* Selected passage *

Wednesday, March 1, 2017

First Time Watches: January 2017

It’s halfway through February as I’m writing this.  That means January came to a close nearly two weeks ago.  That also means that I need to get around to compiling my list of first-time watches for the month.  It’s what I do every month.  I watch a bunch of movies for the first time and I write about them here.

These posts exist for a couple of reasons, which I go over every once in a while.  The first reason is that it lets you, the readers, know what I liked and disliked about a movie so that if you decide to maybe check it out, I might be of service to your wondering if it’s good or not.  That’s not to say that my opinion will be your opinion.  Everyone has differing opinions.  It just means that you can use my opinion as a little bit of background.  The other reason is that it will help me remember if I liked or disliked a movie.  If I’ve forgotten about the movie in a few years’ time and I’m thinking about watching it again, I can check these posts to see if it’s worth rewatching.

January was a fairly good month for first time watches.  There were some truly great movies among the not-so-great stuff that I tend to watch.  One of the movies was about movies, one was about movie making, and one was about television.  There was a movie about the dangers of technology and a movie about the dangers of reanimation.  I saw some animated shorts, and a few horror movies.  But enough about the vague descriptions.  Let’s get into the actual short reviews.

Entries with target coordinates
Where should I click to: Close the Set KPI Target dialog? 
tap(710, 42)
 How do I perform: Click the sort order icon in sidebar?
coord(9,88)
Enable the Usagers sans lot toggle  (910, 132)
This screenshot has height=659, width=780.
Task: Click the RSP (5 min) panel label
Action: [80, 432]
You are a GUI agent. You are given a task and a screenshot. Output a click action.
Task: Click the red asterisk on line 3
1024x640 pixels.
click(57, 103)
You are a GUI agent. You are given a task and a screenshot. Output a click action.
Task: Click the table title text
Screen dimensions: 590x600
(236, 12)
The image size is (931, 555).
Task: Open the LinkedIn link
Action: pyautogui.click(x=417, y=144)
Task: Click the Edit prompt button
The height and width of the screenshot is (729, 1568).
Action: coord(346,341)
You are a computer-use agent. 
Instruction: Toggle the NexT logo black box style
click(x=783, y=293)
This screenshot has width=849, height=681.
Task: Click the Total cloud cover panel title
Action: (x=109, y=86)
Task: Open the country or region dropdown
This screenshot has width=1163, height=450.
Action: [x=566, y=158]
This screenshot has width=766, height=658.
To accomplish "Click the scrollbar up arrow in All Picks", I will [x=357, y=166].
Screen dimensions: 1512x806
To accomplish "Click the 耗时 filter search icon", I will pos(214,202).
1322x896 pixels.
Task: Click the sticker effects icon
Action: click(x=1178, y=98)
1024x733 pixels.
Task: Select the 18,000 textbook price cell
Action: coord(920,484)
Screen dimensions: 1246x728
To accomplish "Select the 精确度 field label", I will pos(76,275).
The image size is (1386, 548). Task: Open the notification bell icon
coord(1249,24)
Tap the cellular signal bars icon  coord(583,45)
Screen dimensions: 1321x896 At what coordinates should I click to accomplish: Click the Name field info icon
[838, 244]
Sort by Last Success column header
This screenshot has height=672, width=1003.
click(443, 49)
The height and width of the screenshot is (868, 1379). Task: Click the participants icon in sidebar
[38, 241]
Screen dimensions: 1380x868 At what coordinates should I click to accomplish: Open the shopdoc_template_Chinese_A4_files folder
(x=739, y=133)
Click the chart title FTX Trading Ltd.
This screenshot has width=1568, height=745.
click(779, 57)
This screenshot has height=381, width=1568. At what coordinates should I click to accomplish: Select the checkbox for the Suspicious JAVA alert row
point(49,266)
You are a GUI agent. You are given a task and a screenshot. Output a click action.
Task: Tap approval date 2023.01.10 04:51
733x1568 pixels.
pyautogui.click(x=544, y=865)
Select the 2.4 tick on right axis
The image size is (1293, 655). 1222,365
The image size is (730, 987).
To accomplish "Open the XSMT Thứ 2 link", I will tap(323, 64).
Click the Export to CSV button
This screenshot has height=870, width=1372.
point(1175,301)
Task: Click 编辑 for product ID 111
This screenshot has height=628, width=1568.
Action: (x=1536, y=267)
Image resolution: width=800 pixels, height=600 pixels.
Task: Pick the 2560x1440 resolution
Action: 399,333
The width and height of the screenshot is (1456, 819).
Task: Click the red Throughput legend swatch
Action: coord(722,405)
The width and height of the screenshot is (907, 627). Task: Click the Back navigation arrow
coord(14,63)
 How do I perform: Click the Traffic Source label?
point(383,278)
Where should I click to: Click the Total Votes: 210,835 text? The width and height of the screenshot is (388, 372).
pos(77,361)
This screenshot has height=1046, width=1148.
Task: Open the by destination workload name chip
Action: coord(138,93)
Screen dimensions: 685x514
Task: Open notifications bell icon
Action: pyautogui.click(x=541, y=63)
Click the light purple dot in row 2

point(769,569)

* Objectives *
(a) Translate this sentence from the first-time watches post into Spanish: "January was a fairly good month for first time watches."
(b) Please resume the first-time watches post, picking up right after its last sentence.
The items are not needed for this work.

* Answer set *
(a) Enero fue un mes bastante bueno para las películas vistas por primera vez.

(b)
Stephen King released the novel Cell in 2006.  It wasn’t perfect or even one of his best, but it was still an entertaining tale of survival after the human race had been turned into zombies by technology.  The episodic nature of the story didn’t fit a movie adaptation.  There wasn’t enough time give to any of the characters to give emotional impact to what happened to them.  It didn’t help that many of the “chapters” were replaced with other, lesser versions that weakened any impact.  I should have expected it to be bad after how the initial outbreak was presented, but the movie far exceeded my expectations.  Nearly everything about it was bad.  Maybe a miniseries with a different creative team could do the story justice.
Don’t Speak
This is not to be confused with Don’t Breathe.  Don’t Speak was about a group of friends exploring an island with a horrific past, and being killed one by one.  The story was solid and there were some interesting creative choices in how the flashbacks were presented, but it was let down by lackluster acting and weak scares.  There is the promise of something better in the future of the writers and the director.  This is just a misstep that could have been better.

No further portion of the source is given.